Aber ist die Korruption mehr geworden, weil mehr Fälle vor Gericht landen? Wohl kaum. Vielmehr war Österreich früher "unverdient so weit oben" im Ranking, sagt Politikwissenschafter Hubert Sickinger, Mitglied des Beirats von Transparency Österreich. Bestätigt sieht Sickinger den Korruptionswahrnehmungsindex (CPI) durch Eurobarometer-Umfragen, wo sich in der Wahrnehmung der Bevölkerung ein ähnliches Bild zeigt: In Sachen Korruption liegen in der EU nur die osteuropäischen und Mittelmeerländer hinter Österreich.

Die Politik hat auf die Skandale - ob Scheuch, Strasser oder Telekom - reagiert und etwa die Korruptionsstaatsanwaltschaft gegründet und das Korruptionsstrafrecht und das Parteiengesetz verschärft. Auch Unternehmen geben sich Compliance-Regeln. Allerdings gibt es noch einiges zu tun. So kritisiert TI, dass Staatsanwälte gerade bei prominenten Fällen nach wie vor weisungsgebunden sind. Auch seien fehlende Transparenz und das Amtsgeheimnis ein "Hindernis für Korruptionsprävention und -kontrolle". Letztlich vermisst die NGO Regelungen zum Schutz von Whistleblowern. Zwar gebe es mittlerweile eine Plattform bei der Korruptionsstaatsanwaltschaft, gerade in der Privatwirtschaft würden Tippgeber aber zu wenig geschützt. Was die Compliance-Regeln von Unternehmen angeht, so verweist Sickinger darauf, dass das vor allem bei international tätigen Firmen der Fall sei, dieser Trend "ist in der mittelständischen Wirtschaft aber noch lange nicht angekommen".
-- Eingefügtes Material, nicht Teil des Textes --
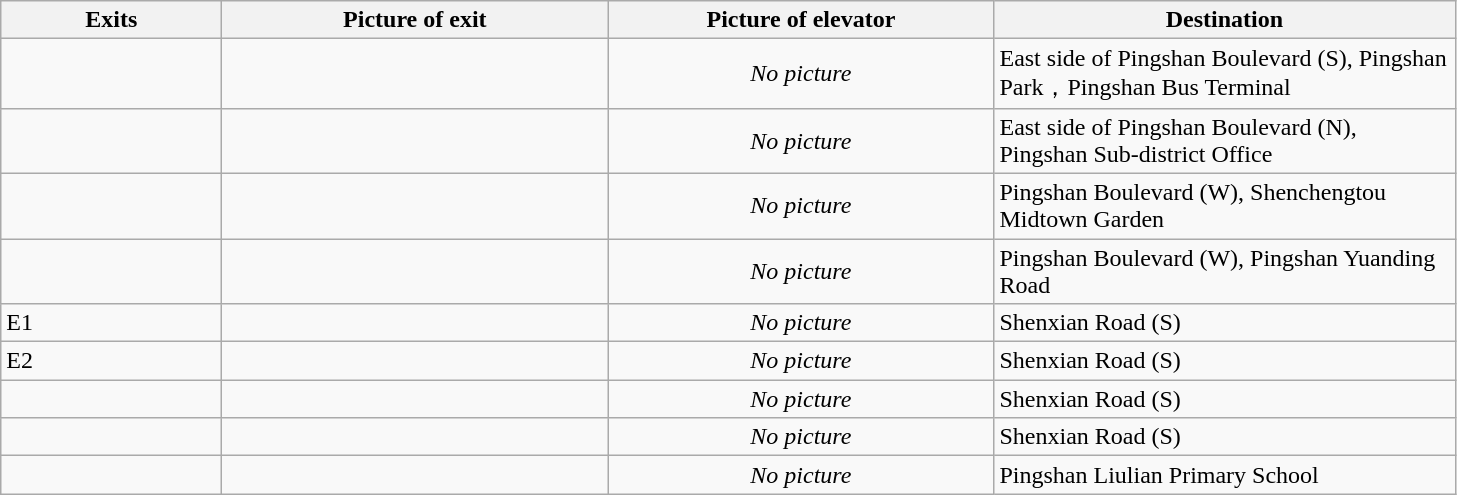
Pingshan Boulevard (W), Pingshan Yuanding Road [1224, 270]
E2 [112, 361]
Destination [1224, 20]
Pingshan Liulian Primary School [1224, 475]
E1 [112, 323]
Exits [112, 20]
East side of Pingshan Boulevard (N), Pingshan Sub-district Office [1224, 140]
Picture of elevator [801, 20]
Picture of exit [415, 20]
East side of Pingshan Boulevard (S), Pingshan Park，Pingshan Bus Terminal [1224, 74]
Pingshan Boulevard (W), Shenchengtou Midtown Garden [1224, 206]
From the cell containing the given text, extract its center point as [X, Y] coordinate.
Rankingplatzierung wird sich mittelfristig verbessern

Für den Experten wird es auch davon abhängen, wie sehr die künftige Regierung sich der Sache annimmt. So harrt ein Informationsfreiheitsgesetz immer noch seiner Umsetzung. Dass sich die bereits gesetzten Maßnahmen noch nicht im CPI niedergeschlagen haben, verwundert Sickinger nicht. Deutschland sei in dem Ranking ein Jahrzehnt lang hinter Österreich gelegen - eine Folge der Spendenaffäre um Altkanzler Helmut Kohl. "Mittelfristig" werde sich auch Österreich wieder verbessern, glaubt er. Allerdings sei in Deutschland einiges in dem Bereich passiert, beim Ausbau der Staatsanwaltschaft etwa hinke Österreich "15 Jahre nach".
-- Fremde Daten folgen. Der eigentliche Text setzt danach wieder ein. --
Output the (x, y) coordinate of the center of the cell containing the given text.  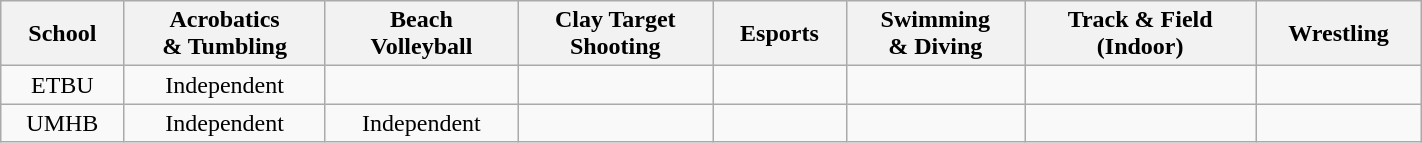
School (62, 34)
UMHB (62, 123)
Wrestling (1338, 34)
Esports (780, 34)
Track & Field(Indoor) (1140, 34)
Swimming& Diving (936, 34)
ETBU (62, 85)
Acrobatics& Tumbling (224, 34)
Clay TargetShooting (616, 34)
BeachVolleyball (421, 34)
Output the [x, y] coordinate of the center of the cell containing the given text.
An der Spitze des CPI liegen mit 91 von 100 Punkten Dänemark und Neuseeland. Gerade einmal acht Punkte erreichten die Schlusslichter Afghanistan, Nordkorea und Somalia. Österreich hat wie im Vorjahr 69 Punkte, neun weniger als Deutschland, das auf Platz 12 liegt. Korruptestes Land in der EU bleibt Griechenland, das sich mit China Platz 80 teilt. Für Athen bedeutet das allerdings eine Verbesserung um 16 Plätze.

Zehn Plätze verloren hat hingegen Spanien, wo ein konservativer Spitzenpolitiker und der Schwiegersohn des Königs in aufsehenerregende Korruptionsfälle verwickelt sind.